### TRY IT
In the records below, the lines from the one with "Image resolution: width=1232" through the last are to be printed exactly, and nothing else.

Data extracted from a collection
▬▬▬▬▬▬

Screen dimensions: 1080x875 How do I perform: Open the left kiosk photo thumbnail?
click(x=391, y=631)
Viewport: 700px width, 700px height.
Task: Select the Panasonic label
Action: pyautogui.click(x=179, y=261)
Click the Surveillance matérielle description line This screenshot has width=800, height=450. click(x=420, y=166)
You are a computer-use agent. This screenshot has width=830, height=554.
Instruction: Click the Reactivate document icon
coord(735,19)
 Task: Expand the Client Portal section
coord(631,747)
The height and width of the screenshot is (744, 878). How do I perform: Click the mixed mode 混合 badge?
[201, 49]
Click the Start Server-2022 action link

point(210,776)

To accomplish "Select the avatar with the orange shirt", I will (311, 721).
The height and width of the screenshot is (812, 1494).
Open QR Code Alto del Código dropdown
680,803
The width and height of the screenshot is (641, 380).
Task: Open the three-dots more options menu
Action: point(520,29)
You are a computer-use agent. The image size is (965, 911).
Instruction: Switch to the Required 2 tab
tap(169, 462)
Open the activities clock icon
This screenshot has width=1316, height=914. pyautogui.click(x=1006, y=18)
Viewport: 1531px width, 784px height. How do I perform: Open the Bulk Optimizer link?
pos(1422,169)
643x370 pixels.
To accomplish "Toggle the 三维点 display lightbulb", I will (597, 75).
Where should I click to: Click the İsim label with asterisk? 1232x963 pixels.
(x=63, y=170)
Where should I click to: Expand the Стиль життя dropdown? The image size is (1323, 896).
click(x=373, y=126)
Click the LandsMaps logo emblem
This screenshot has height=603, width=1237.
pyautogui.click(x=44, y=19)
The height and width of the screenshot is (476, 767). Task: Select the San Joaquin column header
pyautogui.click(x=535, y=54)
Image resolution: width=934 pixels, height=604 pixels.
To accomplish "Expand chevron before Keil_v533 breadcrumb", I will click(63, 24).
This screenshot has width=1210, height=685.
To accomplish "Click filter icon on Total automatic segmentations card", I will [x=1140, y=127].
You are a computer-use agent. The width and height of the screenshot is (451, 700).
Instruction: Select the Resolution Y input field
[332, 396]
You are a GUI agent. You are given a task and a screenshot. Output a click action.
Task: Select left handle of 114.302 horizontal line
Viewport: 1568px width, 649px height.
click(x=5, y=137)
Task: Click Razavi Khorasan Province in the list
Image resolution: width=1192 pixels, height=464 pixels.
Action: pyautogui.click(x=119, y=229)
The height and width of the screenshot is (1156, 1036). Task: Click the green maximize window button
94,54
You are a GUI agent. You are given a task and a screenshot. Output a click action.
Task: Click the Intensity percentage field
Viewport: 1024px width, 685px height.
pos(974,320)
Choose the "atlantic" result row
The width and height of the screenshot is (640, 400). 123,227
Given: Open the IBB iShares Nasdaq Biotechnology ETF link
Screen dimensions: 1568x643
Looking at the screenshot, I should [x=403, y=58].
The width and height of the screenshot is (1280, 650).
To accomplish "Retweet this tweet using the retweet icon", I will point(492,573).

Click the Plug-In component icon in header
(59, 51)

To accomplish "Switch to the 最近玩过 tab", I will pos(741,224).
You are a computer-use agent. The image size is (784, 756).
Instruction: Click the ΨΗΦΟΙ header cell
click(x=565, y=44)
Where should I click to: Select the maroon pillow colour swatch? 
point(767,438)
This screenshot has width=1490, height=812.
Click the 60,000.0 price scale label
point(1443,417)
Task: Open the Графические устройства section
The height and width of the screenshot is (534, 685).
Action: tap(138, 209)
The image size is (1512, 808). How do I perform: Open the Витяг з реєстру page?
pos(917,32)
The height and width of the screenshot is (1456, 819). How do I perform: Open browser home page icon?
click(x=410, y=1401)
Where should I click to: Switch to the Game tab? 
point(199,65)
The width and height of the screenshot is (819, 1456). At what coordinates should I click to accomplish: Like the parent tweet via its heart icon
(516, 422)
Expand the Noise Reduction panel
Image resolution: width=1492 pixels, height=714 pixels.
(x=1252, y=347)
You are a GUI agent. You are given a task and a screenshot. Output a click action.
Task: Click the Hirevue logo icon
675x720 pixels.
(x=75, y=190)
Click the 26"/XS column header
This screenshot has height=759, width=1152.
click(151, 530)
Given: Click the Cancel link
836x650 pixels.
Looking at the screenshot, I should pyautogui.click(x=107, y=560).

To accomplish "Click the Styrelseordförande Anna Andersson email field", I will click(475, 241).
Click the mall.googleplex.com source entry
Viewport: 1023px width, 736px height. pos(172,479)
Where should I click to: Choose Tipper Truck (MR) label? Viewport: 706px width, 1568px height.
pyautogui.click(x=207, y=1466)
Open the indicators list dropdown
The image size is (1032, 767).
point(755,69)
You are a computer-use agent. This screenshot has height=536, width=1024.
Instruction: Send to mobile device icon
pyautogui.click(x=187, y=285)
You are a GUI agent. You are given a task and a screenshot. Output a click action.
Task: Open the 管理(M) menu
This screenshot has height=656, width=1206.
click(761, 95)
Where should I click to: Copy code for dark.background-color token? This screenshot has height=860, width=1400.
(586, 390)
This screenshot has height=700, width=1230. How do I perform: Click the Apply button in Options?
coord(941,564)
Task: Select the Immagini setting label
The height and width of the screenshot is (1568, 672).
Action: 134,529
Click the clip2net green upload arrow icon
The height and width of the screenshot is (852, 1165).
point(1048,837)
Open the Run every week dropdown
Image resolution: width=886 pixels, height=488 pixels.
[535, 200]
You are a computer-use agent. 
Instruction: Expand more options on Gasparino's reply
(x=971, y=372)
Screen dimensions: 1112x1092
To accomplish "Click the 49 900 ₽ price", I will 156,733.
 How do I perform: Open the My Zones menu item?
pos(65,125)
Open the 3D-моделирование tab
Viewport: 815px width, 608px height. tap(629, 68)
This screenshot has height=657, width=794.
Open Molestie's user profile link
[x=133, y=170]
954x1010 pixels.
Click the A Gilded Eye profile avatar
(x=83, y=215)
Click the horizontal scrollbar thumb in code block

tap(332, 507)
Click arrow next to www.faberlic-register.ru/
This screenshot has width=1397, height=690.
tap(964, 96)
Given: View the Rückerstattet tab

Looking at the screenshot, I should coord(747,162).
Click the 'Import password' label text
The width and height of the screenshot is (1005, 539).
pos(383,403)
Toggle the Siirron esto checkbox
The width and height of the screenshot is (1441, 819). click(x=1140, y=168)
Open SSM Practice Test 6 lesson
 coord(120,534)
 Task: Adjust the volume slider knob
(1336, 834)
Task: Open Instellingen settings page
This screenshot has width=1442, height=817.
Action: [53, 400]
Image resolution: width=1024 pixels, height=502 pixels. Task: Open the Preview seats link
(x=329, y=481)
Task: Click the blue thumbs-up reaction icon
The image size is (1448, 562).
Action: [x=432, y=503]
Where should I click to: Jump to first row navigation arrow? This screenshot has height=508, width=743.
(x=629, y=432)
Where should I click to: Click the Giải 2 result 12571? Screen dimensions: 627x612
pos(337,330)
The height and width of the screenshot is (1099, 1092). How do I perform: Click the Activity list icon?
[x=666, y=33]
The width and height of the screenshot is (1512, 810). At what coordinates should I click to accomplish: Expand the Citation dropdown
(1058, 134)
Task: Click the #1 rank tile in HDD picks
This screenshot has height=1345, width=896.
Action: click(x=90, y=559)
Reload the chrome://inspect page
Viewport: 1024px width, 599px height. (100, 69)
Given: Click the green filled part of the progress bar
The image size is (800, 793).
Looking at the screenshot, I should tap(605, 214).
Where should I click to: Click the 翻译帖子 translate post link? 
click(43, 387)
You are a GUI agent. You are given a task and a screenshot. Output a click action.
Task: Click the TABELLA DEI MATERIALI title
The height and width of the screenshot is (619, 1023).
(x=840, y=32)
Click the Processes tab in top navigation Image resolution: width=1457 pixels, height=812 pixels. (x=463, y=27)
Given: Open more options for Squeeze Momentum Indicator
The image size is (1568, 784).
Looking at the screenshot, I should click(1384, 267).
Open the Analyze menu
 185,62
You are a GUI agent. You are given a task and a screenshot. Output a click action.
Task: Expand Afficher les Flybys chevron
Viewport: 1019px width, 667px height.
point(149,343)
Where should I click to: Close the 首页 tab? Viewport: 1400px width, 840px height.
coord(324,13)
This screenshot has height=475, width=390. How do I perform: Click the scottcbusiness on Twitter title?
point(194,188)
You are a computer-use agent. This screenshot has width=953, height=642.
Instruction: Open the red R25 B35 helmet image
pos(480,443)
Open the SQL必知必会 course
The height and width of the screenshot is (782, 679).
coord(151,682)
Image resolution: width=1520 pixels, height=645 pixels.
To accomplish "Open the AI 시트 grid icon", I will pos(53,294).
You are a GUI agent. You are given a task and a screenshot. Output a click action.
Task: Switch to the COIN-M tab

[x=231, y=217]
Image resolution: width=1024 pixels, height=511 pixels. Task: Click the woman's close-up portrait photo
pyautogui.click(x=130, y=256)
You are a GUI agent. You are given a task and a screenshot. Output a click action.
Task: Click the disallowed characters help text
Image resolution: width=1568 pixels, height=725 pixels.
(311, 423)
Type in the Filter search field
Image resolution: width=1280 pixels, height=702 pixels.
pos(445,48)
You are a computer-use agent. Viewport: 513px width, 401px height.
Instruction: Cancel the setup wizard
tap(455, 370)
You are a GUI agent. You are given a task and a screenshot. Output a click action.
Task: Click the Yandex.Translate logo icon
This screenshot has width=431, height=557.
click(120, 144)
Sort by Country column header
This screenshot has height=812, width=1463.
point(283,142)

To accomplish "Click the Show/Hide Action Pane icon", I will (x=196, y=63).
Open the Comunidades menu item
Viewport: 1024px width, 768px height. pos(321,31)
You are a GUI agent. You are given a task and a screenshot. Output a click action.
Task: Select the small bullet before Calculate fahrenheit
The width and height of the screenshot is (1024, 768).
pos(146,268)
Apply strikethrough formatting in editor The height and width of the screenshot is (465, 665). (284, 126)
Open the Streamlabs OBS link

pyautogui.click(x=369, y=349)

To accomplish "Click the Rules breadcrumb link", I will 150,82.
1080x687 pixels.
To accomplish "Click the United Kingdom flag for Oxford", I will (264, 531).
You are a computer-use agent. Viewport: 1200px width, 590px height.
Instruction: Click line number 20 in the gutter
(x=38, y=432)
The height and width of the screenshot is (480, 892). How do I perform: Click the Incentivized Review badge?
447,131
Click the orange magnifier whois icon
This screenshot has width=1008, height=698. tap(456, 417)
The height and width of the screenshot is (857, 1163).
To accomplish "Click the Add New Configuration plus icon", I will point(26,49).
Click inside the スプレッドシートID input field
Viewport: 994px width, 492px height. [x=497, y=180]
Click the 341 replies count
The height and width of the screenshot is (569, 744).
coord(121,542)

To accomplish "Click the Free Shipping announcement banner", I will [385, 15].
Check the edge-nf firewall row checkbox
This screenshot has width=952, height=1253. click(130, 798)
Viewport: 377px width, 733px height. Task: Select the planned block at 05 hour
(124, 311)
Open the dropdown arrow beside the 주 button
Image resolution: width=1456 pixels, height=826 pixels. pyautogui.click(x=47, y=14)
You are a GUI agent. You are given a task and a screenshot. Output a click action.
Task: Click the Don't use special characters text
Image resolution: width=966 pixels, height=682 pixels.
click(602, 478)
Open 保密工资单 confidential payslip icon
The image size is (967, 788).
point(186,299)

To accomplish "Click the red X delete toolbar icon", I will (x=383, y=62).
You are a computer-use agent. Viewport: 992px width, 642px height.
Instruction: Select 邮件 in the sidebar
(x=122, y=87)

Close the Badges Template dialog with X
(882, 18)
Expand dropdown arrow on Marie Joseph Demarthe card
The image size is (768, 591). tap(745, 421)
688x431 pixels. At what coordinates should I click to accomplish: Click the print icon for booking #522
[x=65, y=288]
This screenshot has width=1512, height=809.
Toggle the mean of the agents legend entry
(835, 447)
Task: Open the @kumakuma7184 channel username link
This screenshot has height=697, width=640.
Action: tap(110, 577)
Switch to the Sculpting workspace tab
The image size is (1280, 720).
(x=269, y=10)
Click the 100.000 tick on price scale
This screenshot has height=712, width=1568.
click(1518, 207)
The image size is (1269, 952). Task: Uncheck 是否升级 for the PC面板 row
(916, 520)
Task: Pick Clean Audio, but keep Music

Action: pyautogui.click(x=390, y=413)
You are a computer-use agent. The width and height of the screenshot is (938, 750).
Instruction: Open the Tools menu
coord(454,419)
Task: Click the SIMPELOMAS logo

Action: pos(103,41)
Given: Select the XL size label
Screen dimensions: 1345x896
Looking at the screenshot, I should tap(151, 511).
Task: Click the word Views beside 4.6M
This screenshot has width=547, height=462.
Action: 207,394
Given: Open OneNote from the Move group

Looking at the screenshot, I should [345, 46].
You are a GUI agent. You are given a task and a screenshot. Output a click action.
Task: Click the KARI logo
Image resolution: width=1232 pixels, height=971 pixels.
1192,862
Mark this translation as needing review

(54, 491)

▬▬▬▬▬▬

### EXERCISE SOLUTION
Image resolution: width=1232 pixels, height=971 pixels.
1192,862
Mark this translation as needing review

(54, 491)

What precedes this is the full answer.